Naked Lunch is considered Burroughs' seminal work. Extremely controversial in both its subject matter and its use of obscene language (something Burroughs recognized and intended), the book was banned in Boston and Los Angeles in the United States, and several European publishers were harassed. It was one of the more recent American books over which an obscenity trial was held. The book was banned in Boston in 1962 due to obscenity (notably child murder and acts of pedophilia), making it among the last works to be banned in that city, but that decision was reversed in 1966 by the Massachusetts Supreme Judicial Court. The Appeals Court found the book did not violate obscenity statutes, as it was found to have some social value. The hearing included testimony in support of the work by Allen Ginsberg and Norman Mailer.

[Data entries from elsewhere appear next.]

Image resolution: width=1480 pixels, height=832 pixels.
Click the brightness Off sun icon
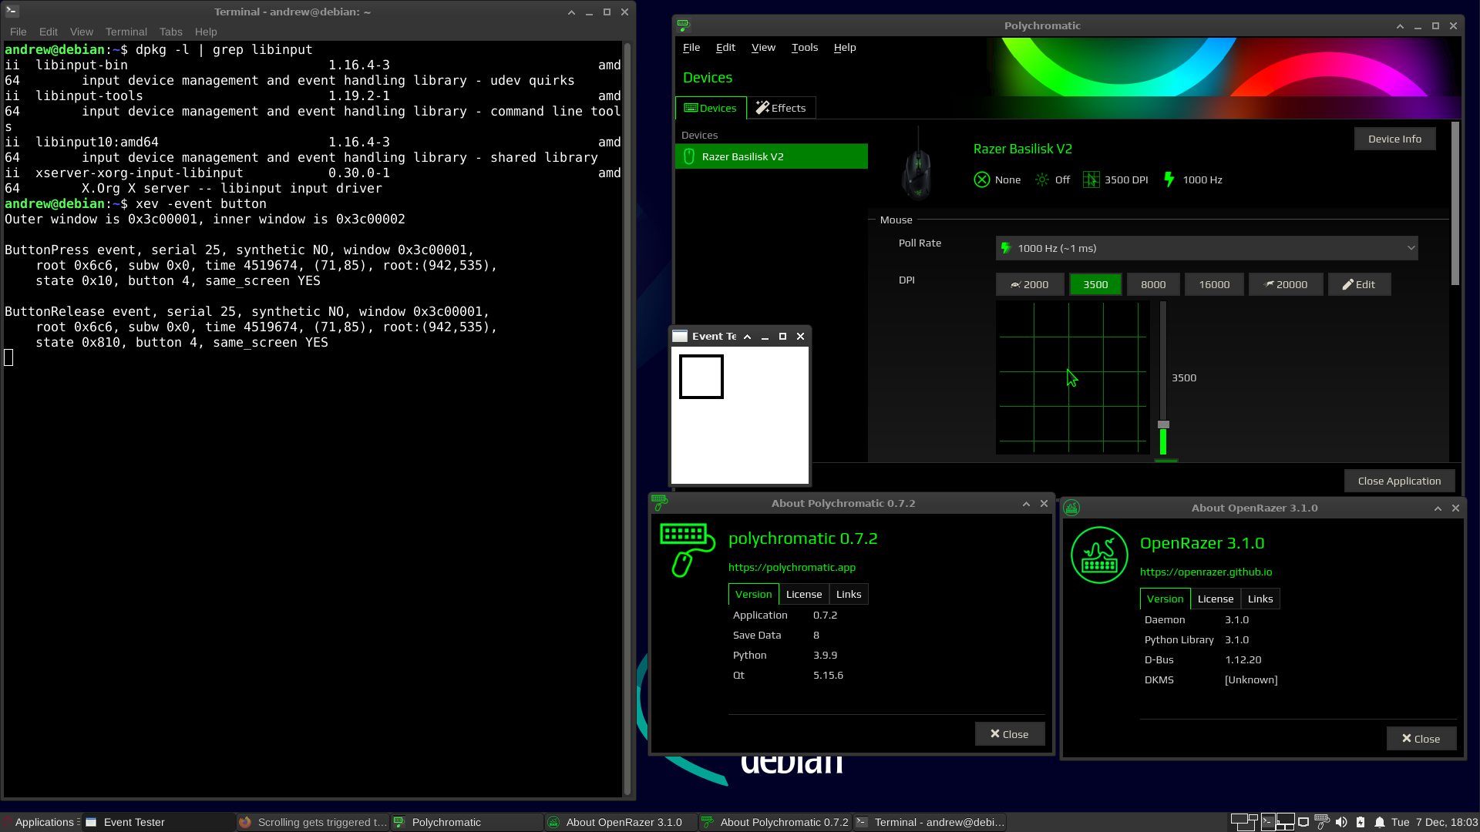point(1041,179)
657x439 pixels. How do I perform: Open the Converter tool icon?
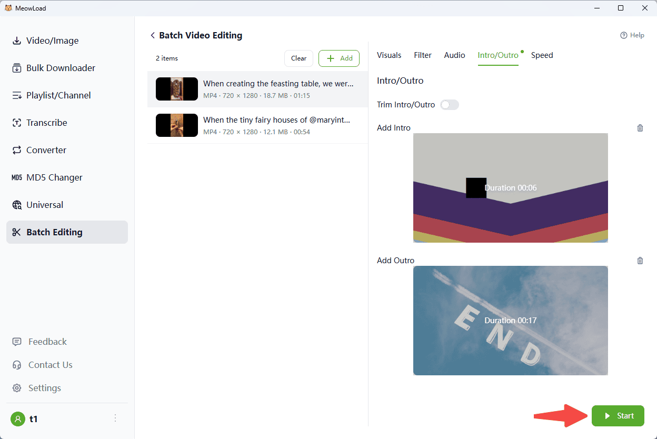[17, 150]
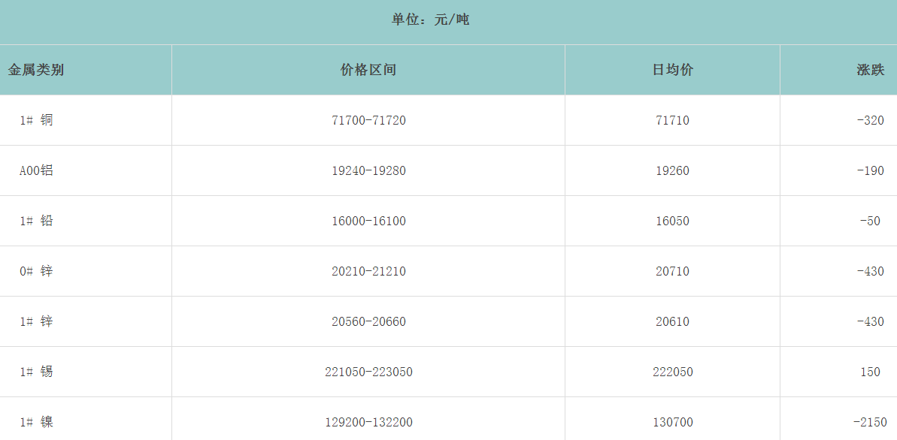Select price range 20210-21210 for 0# zinc
Viewport: 897px width, 440px height.
(368, 271)
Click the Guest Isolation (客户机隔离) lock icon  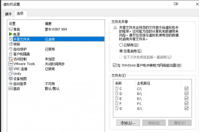tap(11, 54)
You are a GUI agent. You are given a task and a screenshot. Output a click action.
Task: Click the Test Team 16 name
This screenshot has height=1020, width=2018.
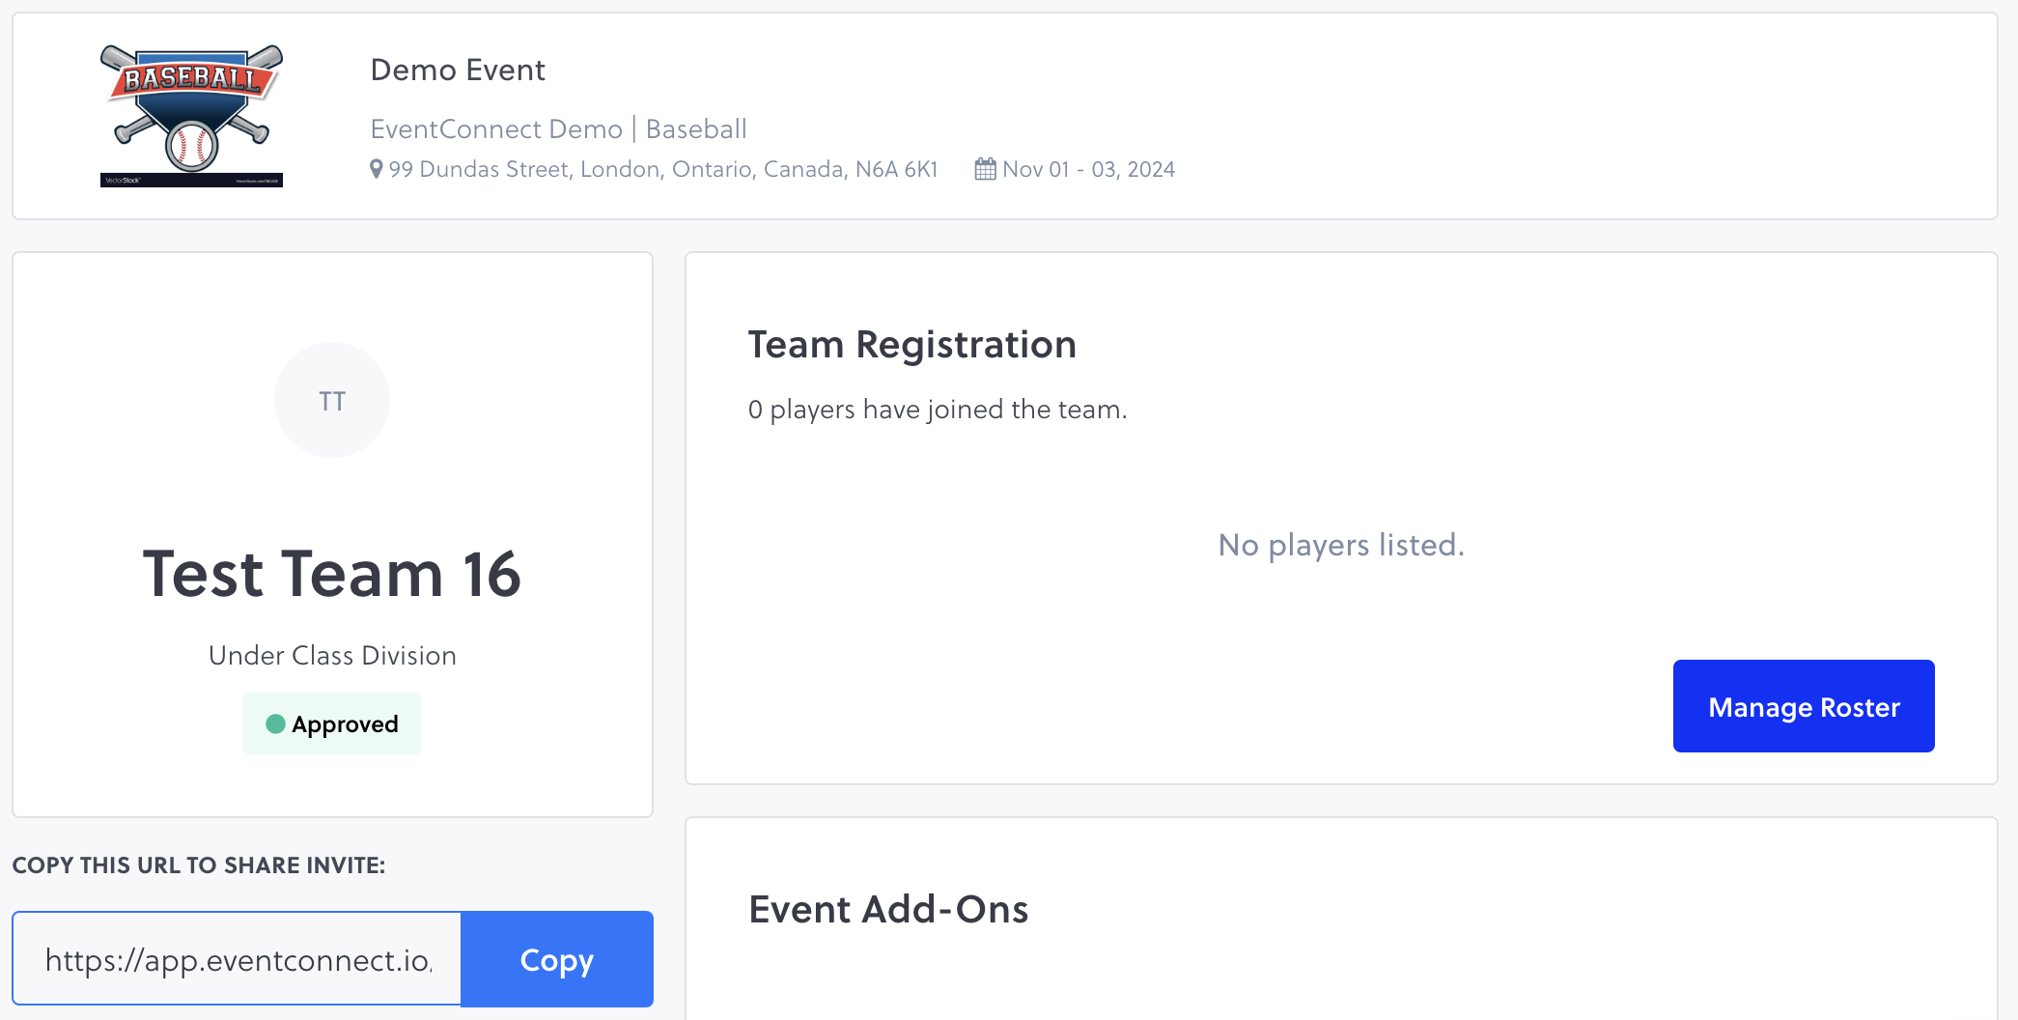[x=332, y=574]
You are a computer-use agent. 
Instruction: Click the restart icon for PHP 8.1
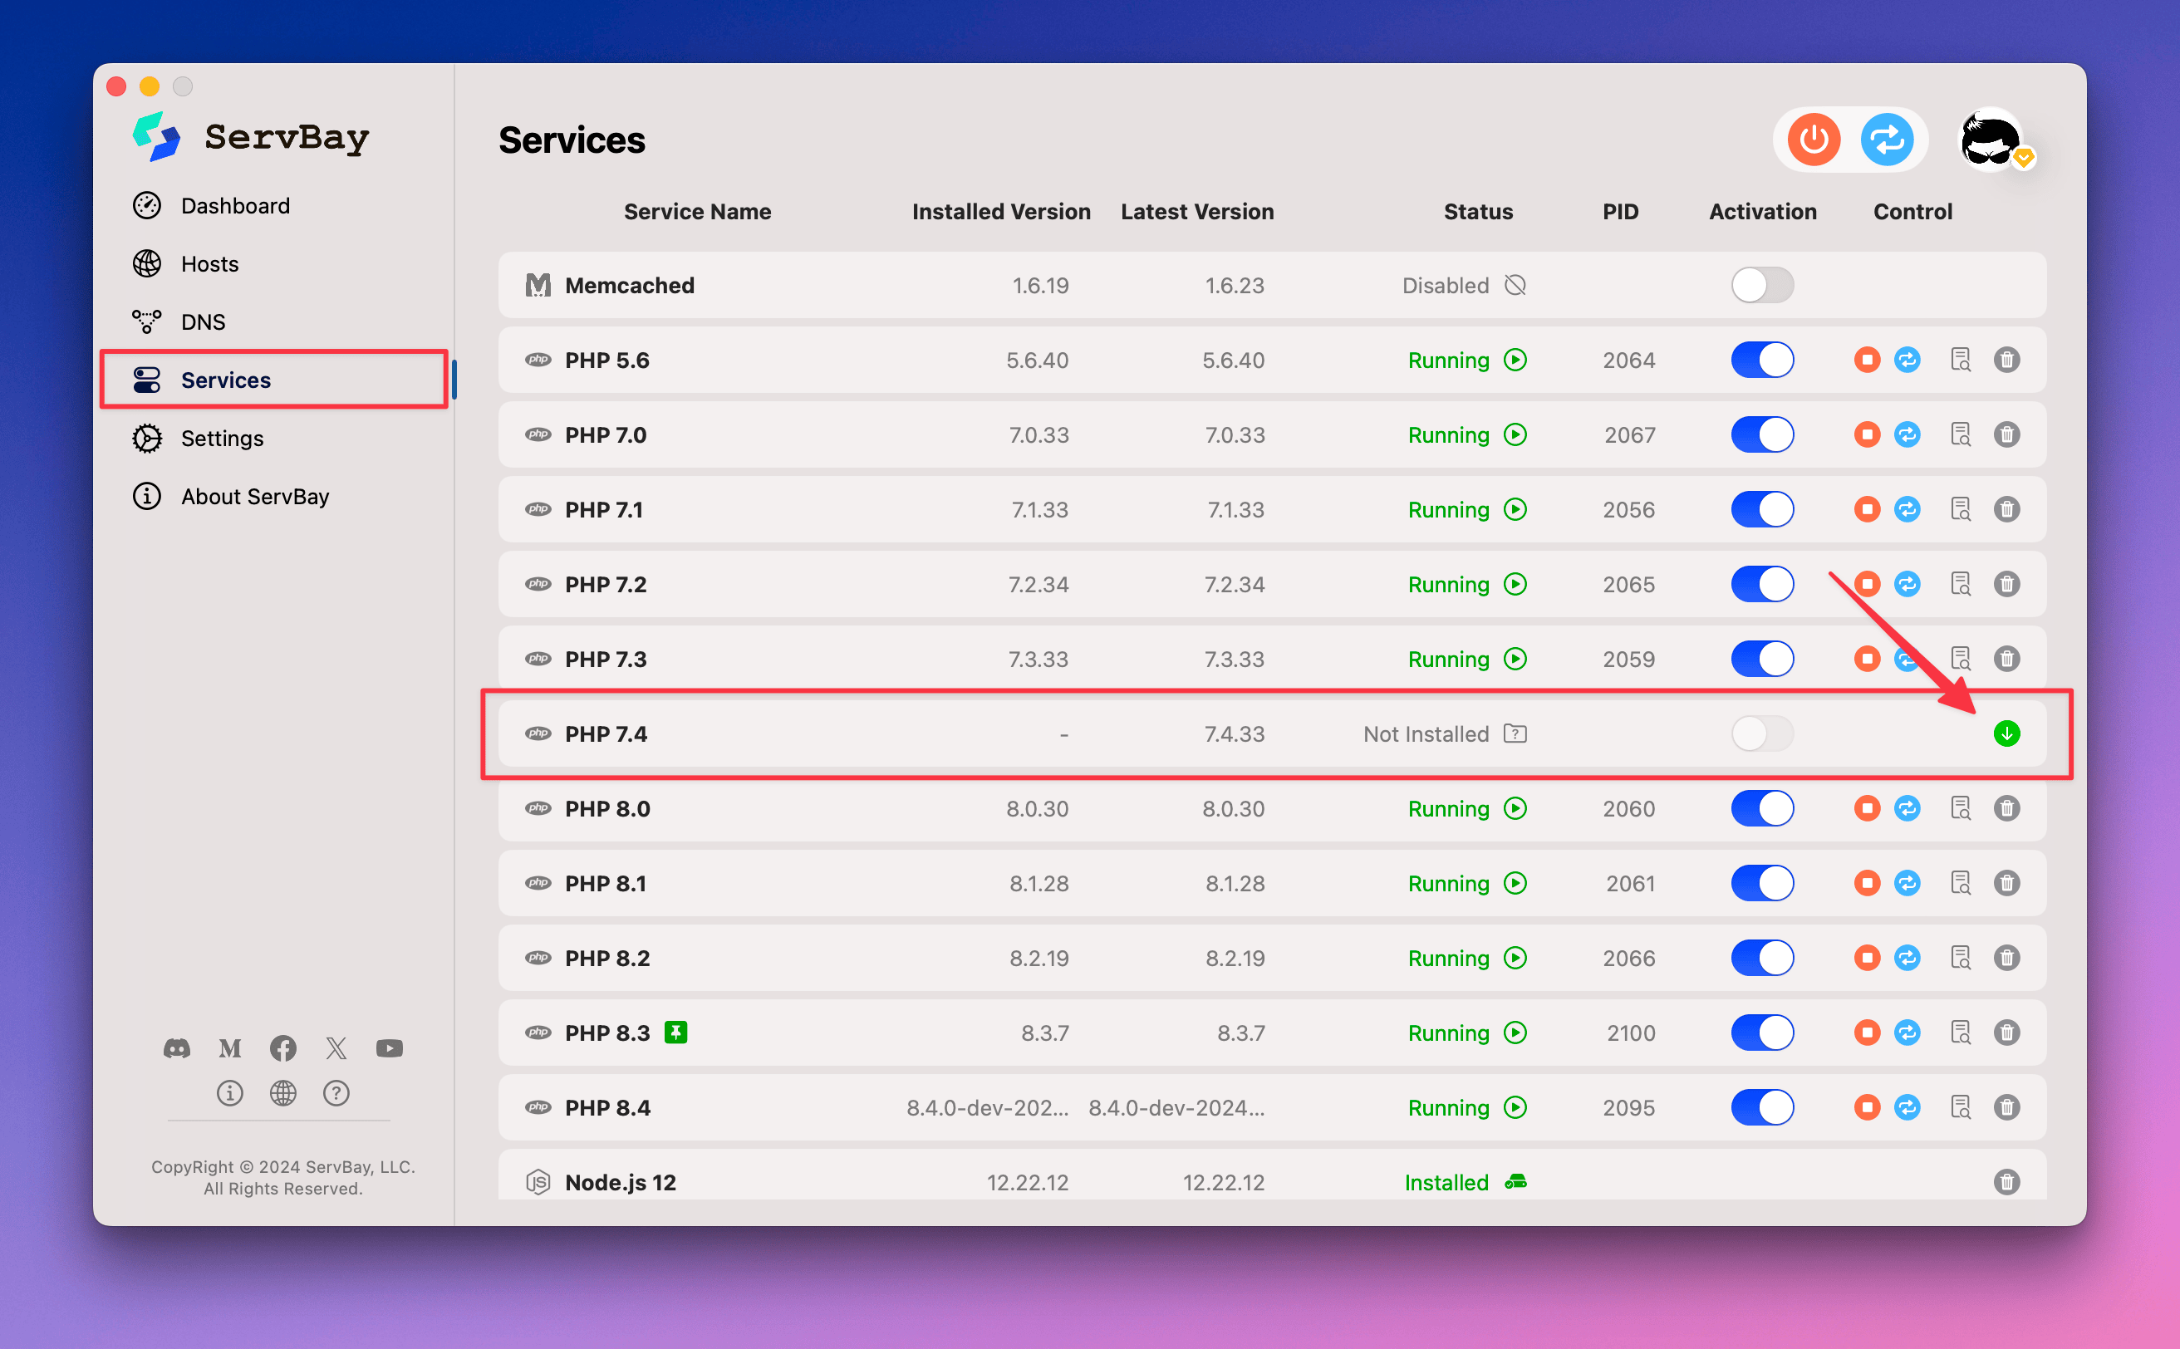click(x=1904, y=883)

Burroughs states in his introduction that Jack Kerouac suggested the title. "The title means exactly what the words say: naked lunch, a frozen moment when everyone sees what is on the end of every fork." In a June 1960 letter to Allen Ginsberg, Kerouac said that he was pleased that Burroughs had credited him with the title. He states that Ginsberg misread "Naked Lust" from the manuscript, and only he noticed. Kerouac did not specify which manuscript and critics could only speculate until 2003 when Burroughs scholar Oliver Harris established that, in his Lower East Side apartment in fall 1953, Ginsberg had been reading aloud to Kerouac from the manuscript of Queer, which Burroughs had just brought with him from Mexico City.[8] For the next five years, Burroughs used the title to refer to a three-part work made up of 'Junk,' 'Queer' and 'Yage,' corresponding to his first three manuscripts, before it came to describe the book later published as Naked Lunch, which was based largely on his 1957 'Interzone' manuscript. It was named by Time Magazine's "100 Best English-language Novels from 1923 to 2005". In 1991, David Cronenberg directed a film of the same name based on the novel and other Burroughs writings.